Getting Wisdom Teeth Removed | Why Age Matters

Getting Your Wisdom Teeth Removed

Wisdom teeth are also known as third molars – the last teeth to file in. Talking about wisdom teeth can be scary for children and adults, because removing those teeth usually involves some form of surgery. As a result, we all fear dealing with the dreaded “impacted” wisdom tooth, yet we still watch the funny viral post-surgery videos on YouTube.

Thankfully, today’s modern technology and years of perfecting the procedure have helped us make wisdom teeth extractions a commonplace procedure with little discomfort during recovery. Even if you’re still worried about your family recording you on the way home.

What Is The Right Age for Wisdom Teeth Removal?

There isn’t necessarily a rule that states when people should get their wisdom teeth extracted. The soonest a wisdom tooth can safely be removed is after the root has developed to two-thirds of its adult size.

While it’s generally not necessary to remove a tooth this early, there are some cases where this will make sense for the best oral health results. Typically, wisdom teeth extractions are recommended between the ages of 18 and the early 20s. Some dentists even recommend having them removed earlier, depending on the structure of an individual mouth.
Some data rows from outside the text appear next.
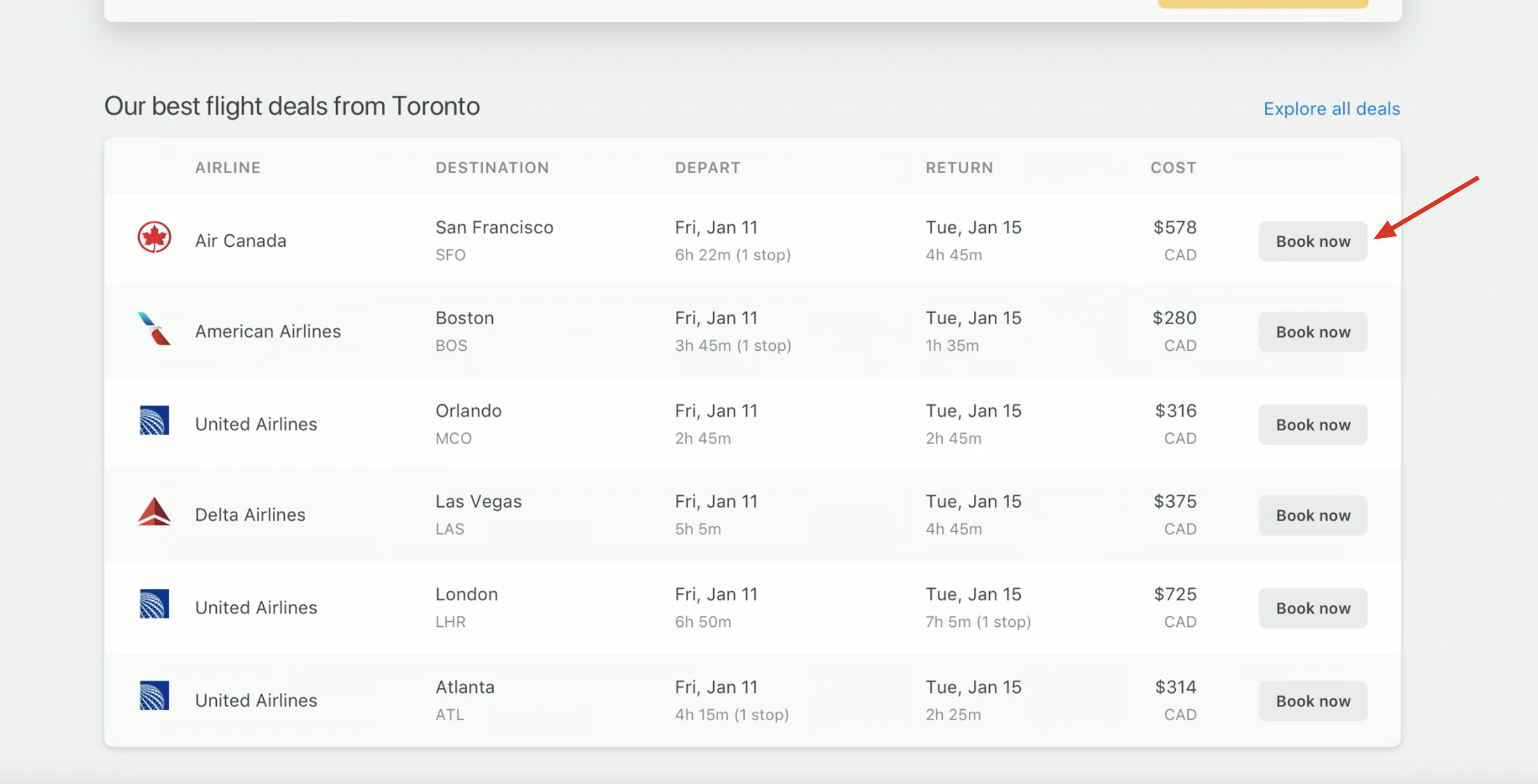Click the Delta Airlines triangle logo
The height and width of the screenshot is (784, 1538).
(154, 512)
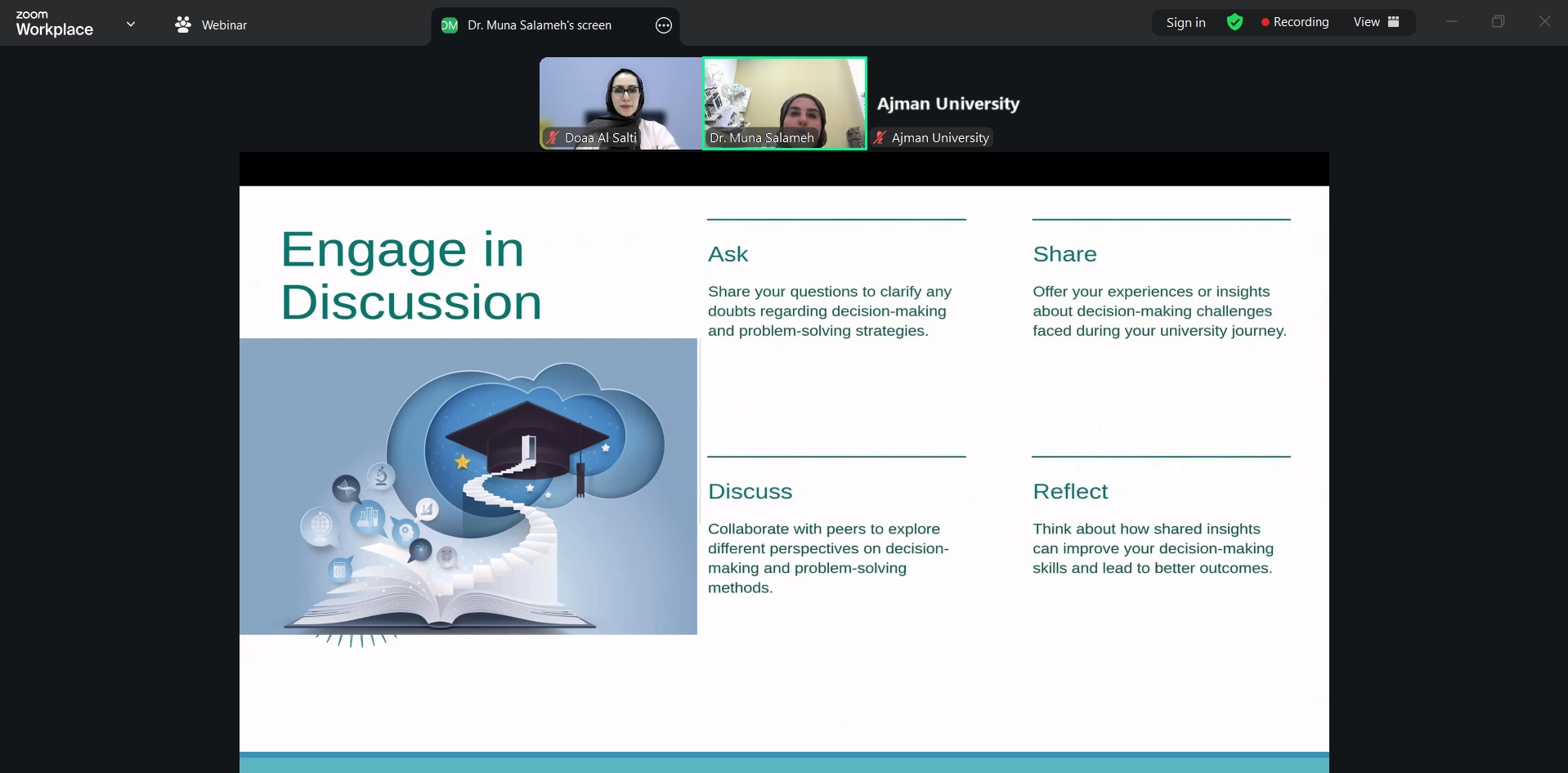Click Doaa Al Salti's muted microphone icon
Viewport: 1568px width, 773px height.
(x=553, y=138)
Around this age, though, wisdom teeth should be protruding through your gums, roots, and all. At this point, you should consult with your dentist, as there may be some issues with the rate of growth. If they are too developed, they can cause crowding and other issues that will shift the placement of your teeth. If they are too underdeveloped, they may need to stay a while longer before removal to ensure proper extractions can be made.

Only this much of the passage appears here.